Vierkirchen:Zweifache Willkür

Vierkirchen: Geschichtsforscher Helmut Größ und Bernhard Weber (v. li.), Norbert Göttler, Vizelandrätin Marianne Klaffki, Harald Dirlenbach, Sabine Gerhardus.

Geschichtsforscher Helmut Größ und Bernhard Weber (v. li.), Norbert Göttler, Vizelandrätin Marianne Klaffki, Harald Dirlenbach, Sabine Gerhardus.

(Foto: Toni Heigl)

Pfarrer Wilhelm Pflüger wurde in der Nazizeit verfolgt. Später musste er erleben, dass die Täter zu nachsichtig behandelt wurden

Von Sonja Siegmund, Vierkirchen

Es sind zwei Lebenswege, zwei Schicksale und zwei Beispiele, wie es Bürgern in Vierkirchen erging, die sich gegen den Nationalsozialismus stellten oder wenigstens in den Verdacht gerieten. In der Reihe des Dachauer Gedächtnisbuches über NS-Zeitzeugen haben Helmut Größ und Bernhard Weber die Geschichte von Pfarrer Wilhelm Pflüger und Johann Bieringer aufgeschrieben. Die Ausstellung dazu ist im Vierkirchener Rathaus zu sehen. Das Gedächtnisbuch wird von Sabine Gerhardus beim Dachauer Forum geleitet.

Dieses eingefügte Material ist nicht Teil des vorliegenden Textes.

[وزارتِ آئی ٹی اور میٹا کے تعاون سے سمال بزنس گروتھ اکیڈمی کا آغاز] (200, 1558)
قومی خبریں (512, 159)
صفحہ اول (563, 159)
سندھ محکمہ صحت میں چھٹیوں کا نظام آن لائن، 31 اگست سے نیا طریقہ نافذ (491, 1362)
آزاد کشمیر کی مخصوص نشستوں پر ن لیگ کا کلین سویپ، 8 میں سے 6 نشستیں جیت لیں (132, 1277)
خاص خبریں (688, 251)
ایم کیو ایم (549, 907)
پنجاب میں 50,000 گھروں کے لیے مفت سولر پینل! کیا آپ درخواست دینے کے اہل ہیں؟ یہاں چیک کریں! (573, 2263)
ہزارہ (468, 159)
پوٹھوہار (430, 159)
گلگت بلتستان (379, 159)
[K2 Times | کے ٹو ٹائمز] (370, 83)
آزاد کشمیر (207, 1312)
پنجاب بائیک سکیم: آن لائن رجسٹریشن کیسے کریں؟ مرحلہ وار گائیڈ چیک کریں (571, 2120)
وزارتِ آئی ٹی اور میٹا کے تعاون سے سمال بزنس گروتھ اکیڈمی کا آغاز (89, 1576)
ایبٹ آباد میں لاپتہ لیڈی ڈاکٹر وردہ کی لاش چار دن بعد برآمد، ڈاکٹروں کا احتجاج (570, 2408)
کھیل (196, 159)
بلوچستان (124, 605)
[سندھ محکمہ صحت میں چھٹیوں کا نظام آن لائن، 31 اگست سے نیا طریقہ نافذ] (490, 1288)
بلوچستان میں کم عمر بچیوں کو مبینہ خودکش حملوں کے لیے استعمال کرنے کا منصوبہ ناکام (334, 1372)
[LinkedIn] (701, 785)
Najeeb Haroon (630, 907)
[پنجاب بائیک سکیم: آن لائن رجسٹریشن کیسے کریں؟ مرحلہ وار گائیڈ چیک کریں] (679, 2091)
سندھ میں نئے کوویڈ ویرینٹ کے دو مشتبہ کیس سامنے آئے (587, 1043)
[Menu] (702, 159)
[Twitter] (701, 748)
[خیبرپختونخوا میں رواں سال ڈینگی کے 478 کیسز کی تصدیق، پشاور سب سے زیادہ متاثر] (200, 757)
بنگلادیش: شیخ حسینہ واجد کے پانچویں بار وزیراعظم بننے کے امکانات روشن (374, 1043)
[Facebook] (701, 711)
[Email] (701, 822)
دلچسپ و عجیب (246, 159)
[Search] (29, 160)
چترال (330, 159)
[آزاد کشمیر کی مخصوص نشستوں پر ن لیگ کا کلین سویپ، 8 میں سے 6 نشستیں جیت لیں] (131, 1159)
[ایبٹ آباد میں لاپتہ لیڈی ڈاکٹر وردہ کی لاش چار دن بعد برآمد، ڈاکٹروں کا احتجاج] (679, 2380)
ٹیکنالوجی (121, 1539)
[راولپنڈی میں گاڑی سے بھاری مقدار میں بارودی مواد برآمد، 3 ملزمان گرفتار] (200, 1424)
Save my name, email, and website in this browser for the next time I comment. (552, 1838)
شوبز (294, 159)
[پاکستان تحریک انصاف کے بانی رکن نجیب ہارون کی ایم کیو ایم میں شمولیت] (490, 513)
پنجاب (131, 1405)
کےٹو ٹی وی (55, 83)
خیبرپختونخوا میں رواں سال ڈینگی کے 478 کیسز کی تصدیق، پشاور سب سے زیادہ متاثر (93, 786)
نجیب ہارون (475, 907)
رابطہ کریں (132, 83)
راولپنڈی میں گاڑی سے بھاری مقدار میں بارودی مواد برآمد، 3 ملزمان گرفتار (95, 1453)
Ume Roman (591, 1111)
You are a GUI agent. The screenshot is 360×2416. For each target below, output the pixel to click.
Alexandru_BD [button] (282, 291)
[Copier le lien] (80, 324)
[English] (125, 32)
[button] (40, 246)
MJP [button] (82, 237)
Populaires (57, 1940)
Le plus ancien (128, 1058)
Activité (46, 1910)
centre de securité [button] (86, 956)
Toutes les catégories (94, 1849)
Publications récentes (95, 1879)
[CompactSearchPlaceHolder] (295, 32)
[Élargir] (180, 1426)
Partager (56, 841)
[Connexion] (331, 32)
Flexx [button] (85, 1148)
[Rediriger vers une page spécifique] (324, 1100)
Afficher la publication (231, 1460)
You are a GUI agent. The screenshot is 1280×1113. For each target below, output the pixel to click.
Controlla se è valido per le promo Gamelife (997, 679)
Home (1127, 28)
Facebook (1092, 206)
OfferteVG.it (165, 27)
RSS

Im Widerstand aktiv gegen die Nationalsozialisten war indes Pfarrer Wilhelm Pflüger. Dessen Lebensgeschichte hat Heimatforscher Größ erforscht, Redakteur der Vierkirchener Heimatblätter. In den 1950er Jahren wirkte der Pfarrer zwei Jahre in Vierkirchen, wo ihn Größ persönlich kennenlernte. 1938 zog Pflüger als Expositus der Pfarrei Hallbergmoos in den Pfarrhof ein. Seine besondere Aufgabe sah Pfarrer Pflüger in der Betreuung der katholischen Jugend. Die negative Einstellung zu den Nationalsozialisten brachte ihn in Schwierigkeiten mit den politischen Machthabern, die Erziehungsarbeit außerhalb der NS-Ideologie nicht duldeten. Pflüger baute ein antifaschistisches Netzwerk auf, unterstützt von Bürgern aus München und Umgebung. Wenig bekannt war, dass er in den 1930er Jahren als Mitglied des Harnier-Kreises im Widerstand gegen die Nazis aktiv war. Seine entschlossene Haltung brachte Pflüger von Dezember 1944 an Gefängnis- und KZ-Haft ein.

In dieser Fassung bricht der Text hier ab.